In addition, it ordered that the Registrar furnish a copy of the judgment to the chairperson of the Case Management Committee at the relevant correctional facility and to the applicant himself.


The judgment did not make a costs order.


Cases Cited


Khalo v S (KS 56/00) [2002] ZANCHC 26.


S v Maseko 1998(1) SACR 451 (T).


S v Makena 2011 (2) SACR 294 (GNP).


S v Stander 2012 (1) SACR 537 (SCA).


Legislation Cited


Criminal Procedure Act 51 of 1977, section 282.


Criminal Procedure Act 51 of 1977, section 276B (inserted by section 22 of Act 87 of 1997, with effect from 1 October 2004).


Criminal Law Amendment Act 105 of 1997, section 1(11).


Correctional Services Act 111 of 1998, section 42.


Rules of Court Cited


The judgment referred generally to the Rules of the Constitutional Court in the context of the applicant being advised about the requirements for a direct application, without identifying a specific rule number.


Held


The court held that it lacked jurisdiction to entertain an application seeking reconsideration of sentence and related relief after the applicant had exhausted ordinary appeal remedies and where no procedural mechanism existed for such a challenge.


It held further that section 282 of the Criminal Procedure Act 51 of 1977 did not permit antedating on the facts of the matter because antedating is competent only where a sentence of imprisonment has been set aside and replaced, and in any event may not be antedated earlier than the date of the original sentence; additionally, the Full Bench had not set aside and substituted the original sentences.

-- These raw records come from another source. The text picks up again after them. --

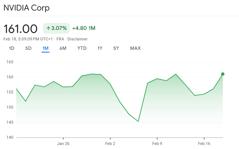Click the 161.00 price value

point(20,29)
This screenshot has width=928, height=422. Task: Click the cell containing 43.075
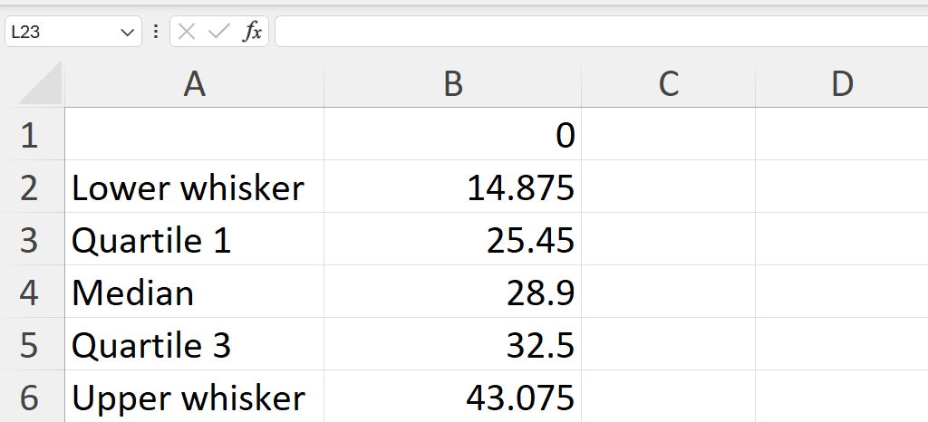click(453, 397)
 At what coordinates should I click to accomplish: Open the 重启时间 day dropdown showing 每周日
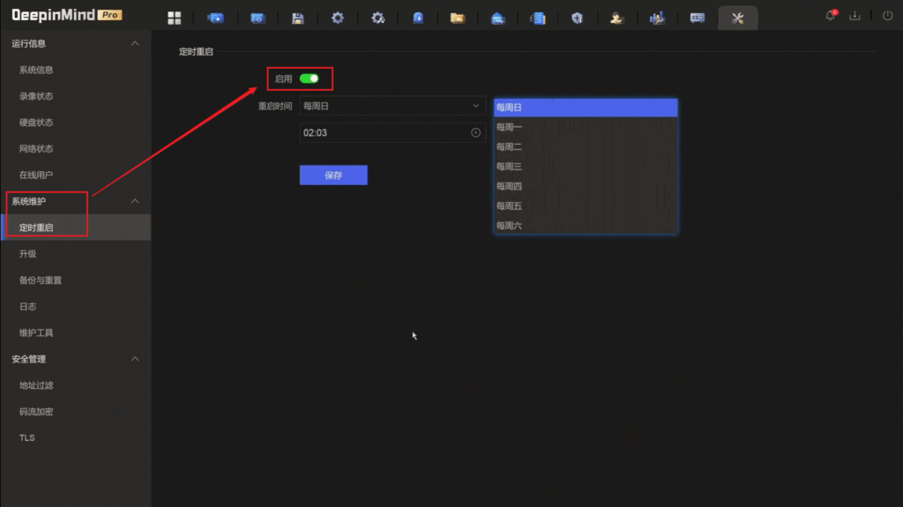(392, 106)
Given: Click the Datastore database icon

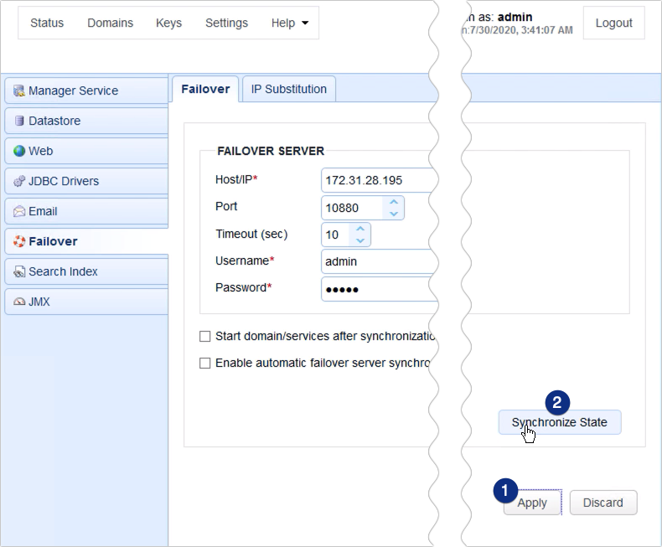Looking at the screenshot, I should point(19,121).

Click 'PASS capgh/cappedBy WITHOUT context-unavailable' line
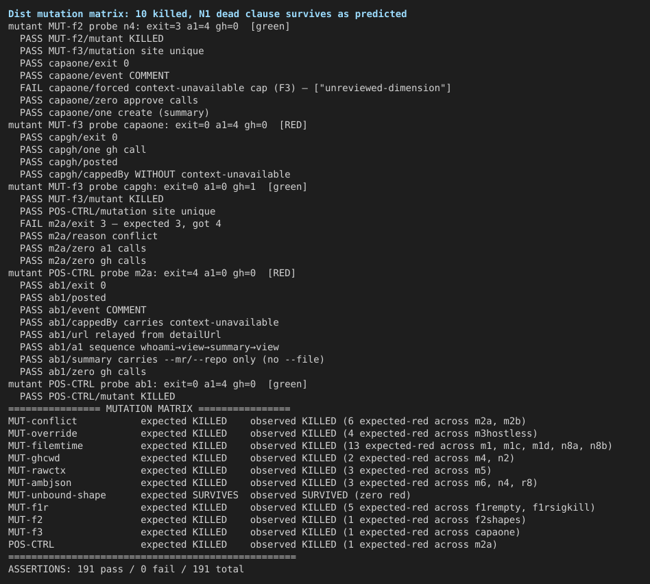155,174
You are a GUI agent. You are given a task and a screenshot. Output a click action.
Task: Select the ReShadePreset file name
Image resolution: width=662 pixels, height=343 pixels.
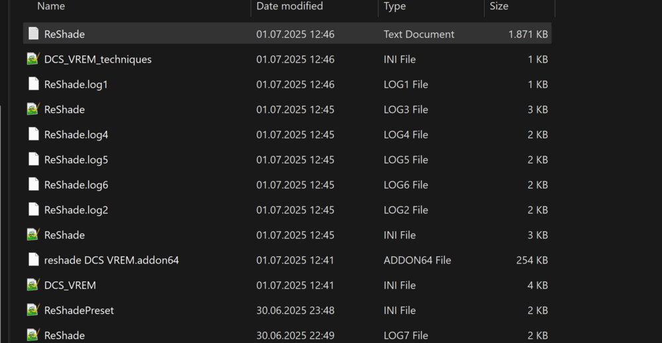tap(79, 311)
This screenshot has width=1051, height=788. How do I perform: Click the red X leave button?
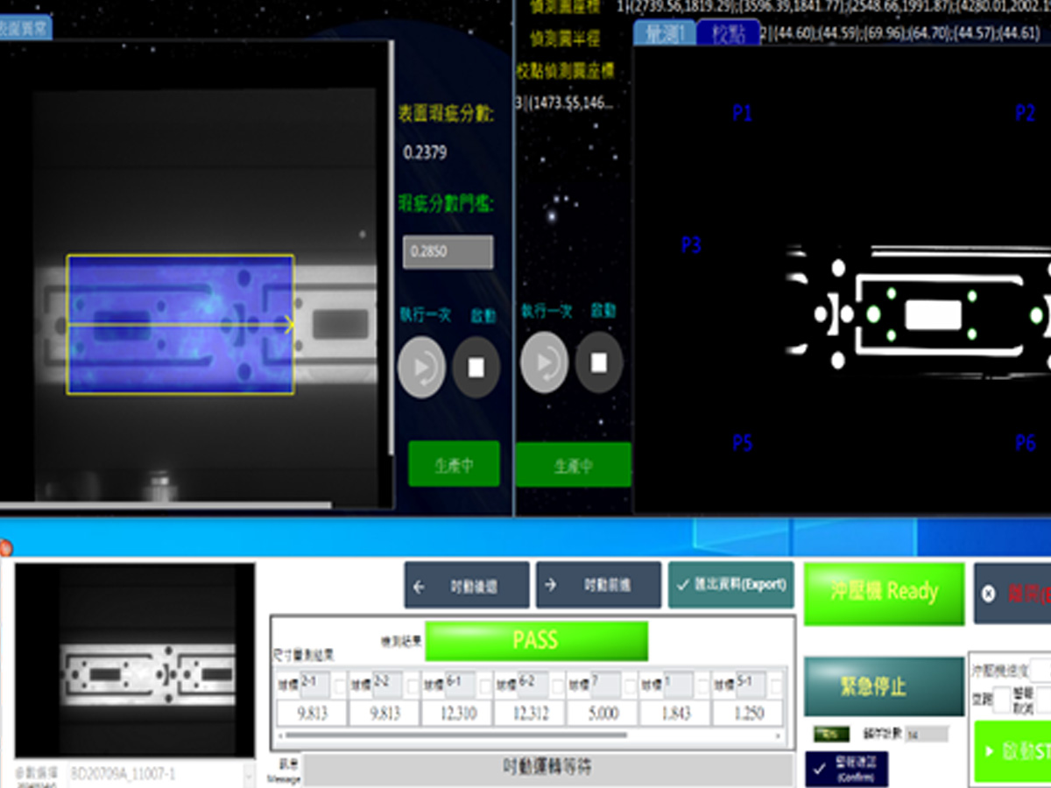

It held that the Full Bench did not impose or fix a binding non-parole period, but merely made a non-binding recommendation concerning parole consideration, which did not amount to an instruction to the executive authorities. The application was dismissed, and the Registrar was directed to distribute the judgment to the Case Management Committee chairperson and the applicant.


LEGAL PRINCIPLES


A High Court does not have a free-standing power to “reconsider” sentences by way of application once the sentence has been confirmed on appeal and leave to appeal has been refused, absent a recognised procedural basis conferring jurisdiction (such as appeal or review).


Section 282 of the Criminal Procedure Act 51 of 1977 permits antedating only within its defined scope: it applies where a sentence of imprisonment is set aside and a new sentence of imprisonment is thereafter imposed in substitution, and antedating cannot extend earlier than the date on which the original sentence was imposed; such relief is ordinarily available only in appeal or review proceedings.


A judicial statement recommending that parole not be considered before a specified portion of a sentence has been served is, in principle, distinct from a binding non-parole order. A recommendation does not purport to direct correctional authorities and is not, without more, equivalent to an order prescribing parole ineligibility.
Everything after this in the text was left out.